House-Senate negotiators approve $17B VA bill
By MATTHEW DALY, Associated Press
Jul 29, 2014 10:52 AM CDT
Senate Veterans’ Affairs Committee Chairman Sen. Bernie Sanders, I-Vt., right and House Veterans’ Affairs Committee Chairman Rep. Jeff Miller, R-Fla., take the stairs to a news conference on Capitol Hill, in Washington, Monday, July 28, 2014, about a bipartisan deal to improve veterans' health care...   (Associated Press)

WASHINGTON (AP) — House and Senate negotiators have approved a $17 billion compromise bill to overhaul the Department of Veterans Affairs and reform a program scandalized by veterans' long waits for health care and VA workers falsifying records to cover up delays.

The vote by the 28-member conference committee late Monday sends the bill to the full House and Senate, where approval is expected later this week. The bill is intended to help veterans avoid long waits for health care, hire more doctors and nurses to treat them, and make it easier to fire executives at the VA.

The measure includes $10 billion in emergency spending to help veterans who can't get prompt appointments with VA doctors to obtain outside care; $5 billion to hire doctors, nurses and other medical staff; and about $1.5 billion to lease 27 new clinics across the country.

The action comes as the Senate is set to vote Tuesday to confirm former Procter & Gamble CEO Robert McDonald as the new VA secretary, replacing Acting Secretary Sloan Gibson.

Lawmakers hope to send the VA reform bill to the president later this week.

Florida Rep. Jeff Miller, who chairs the House Veterans Affairs Committee, and Sen. Bernie Sanders, I-Vt., who chairs the Senate panel, say the bill will require about $12 billion in new spending after accounting for about $5 billion in unspecified spending cuts from the VA's budget.

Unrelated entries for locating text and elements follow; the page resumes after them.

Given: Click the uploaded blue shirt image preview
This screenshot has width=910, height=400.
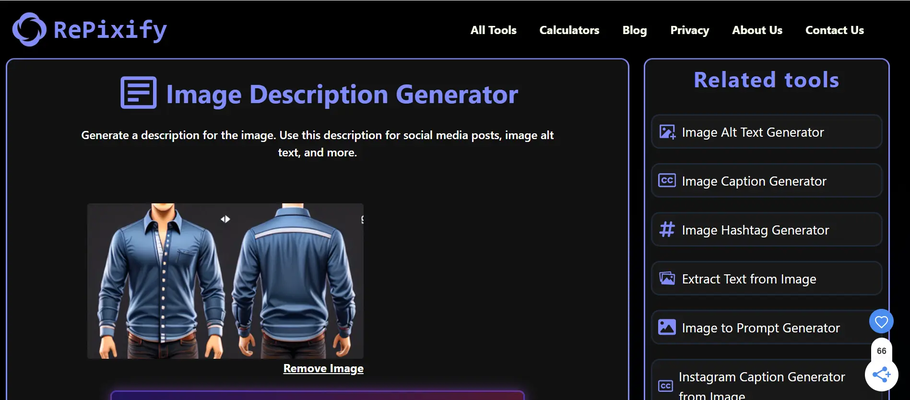Looking at the screenshot, I should pos(225,281).
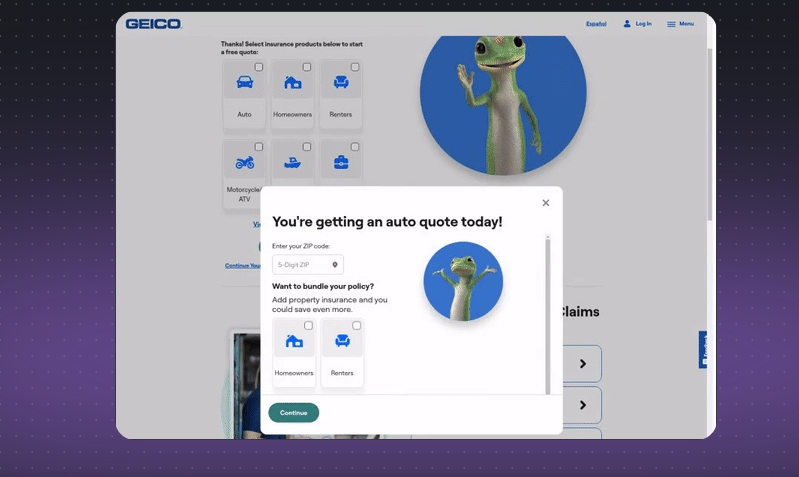Click the Auto car icon
This screenshot has width=799, height=477.
click(244, 83)
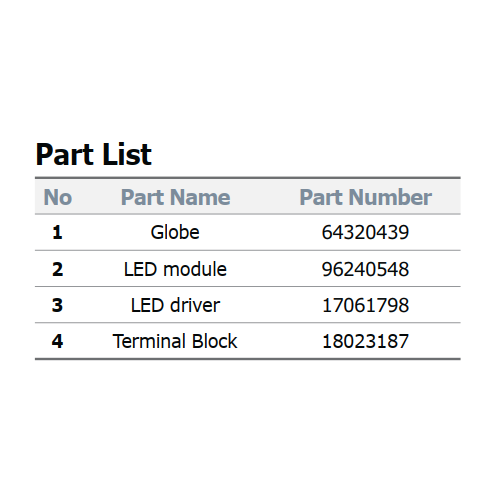500x500 pixels.
Task: Select part number 64320439
Action: pyautogui.click(x=365, y=232)
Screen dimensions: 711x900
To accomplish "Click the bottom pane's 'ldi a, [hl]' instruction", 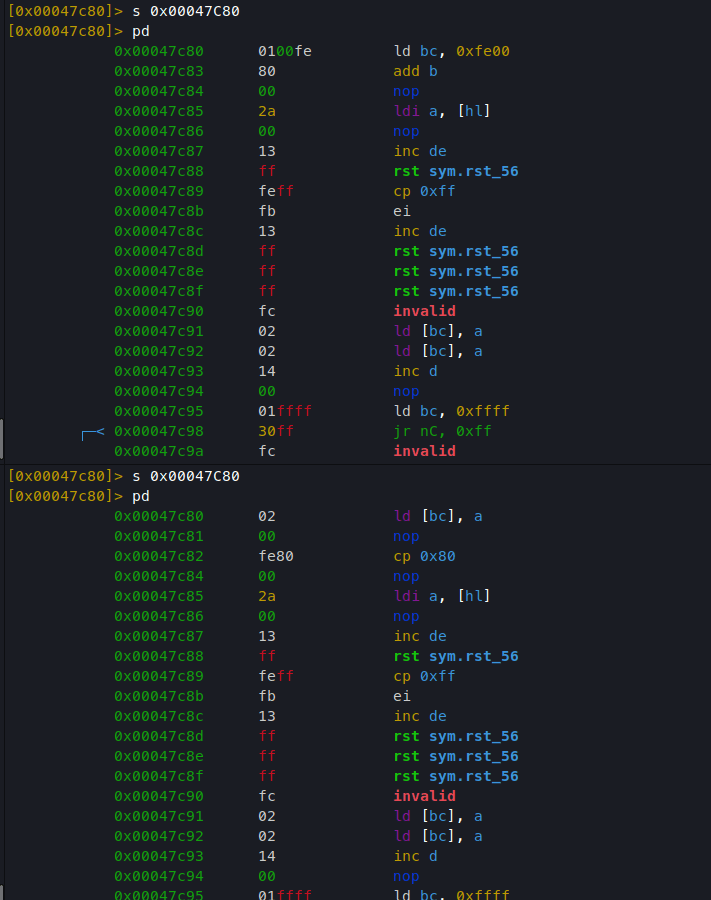I will [x=442, y=596].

Despite the steep cost, Miller said he is confident he can sell the bill to fellow Republicans, including tea party members.

"Taking care of our veterans is not an inexpensive proposition, and our members understand that," Miller said Monday. "The VA has caused this problem and one of the ways that we can help solve it is to give veterans a choice, a choice to stay in the system or a choice to go out of the system" to get government-paid health care from a private doctor.

Pressed on the point by reporters, Miller said there will be "an educational process that will have to take place" before the House votes on the compromise plan later this week. "Obviously some of our members will need a little more educating than others."

Rep. Tim Huelskamp., R-Kan., a tea party favorite and a member of the House veterans panel, said "throwing money at the VA won't solve their problem," adding that "a fundamental change in culture and real leadership from the president on down is the only way to provide the quality, timely care our veterans deserve."

Sanders, for his part, said funding for veterans should be considered as a cost of war, paid for through emergency spending.

"Planes and tanks and guns are a cost of war. So is taking care of the men and women who fight our battles," he said.

Miller and Sanders both predicted passage of the bill by the end of the week, when Congress is set to leave town for a five-week recess.

If approved by Congress and signed by President Barack Obama, the veterans' bill would be one of the few significant bills signed into law this year.

White House press secretary Josh Earnest said Obama welcomes the bipartisan deal as "much-needed reforms that need to be implemented."

The White House is especially pleased that the bill includes emergency spending "to provide VA the additional resources necessary to deliver timely, high-quality care to veterans through a strengthened VA system," Earnest said.

The VA has been rocked by reports of patients dying while awaiting treatment and mounting evidence that workers falsified or omitted appointment schedules to mask frequent, long delays. The resulting election-year firestorm forced VA Secretary Eric Shinseki to resign in late May.

The compromise measure would require the VA to pay private doctors to treat qualifying veterans who can't get prompt appointments at the VA's nearly 1,000 hospitals and outpatient clinics, or those who live at least 40 miles from one of them. Only veterans who are enrolled in VA care as of Aug. 1 or live at least 40 miles away would be eligible to get outside care.

The proposed restrictions are important in controlling costs for the program. Congressional budget analysts had projected that tens of thousands of veterans who currently are not treated by the VA would likely seek VA care if they could see a private doctor paid for by the government.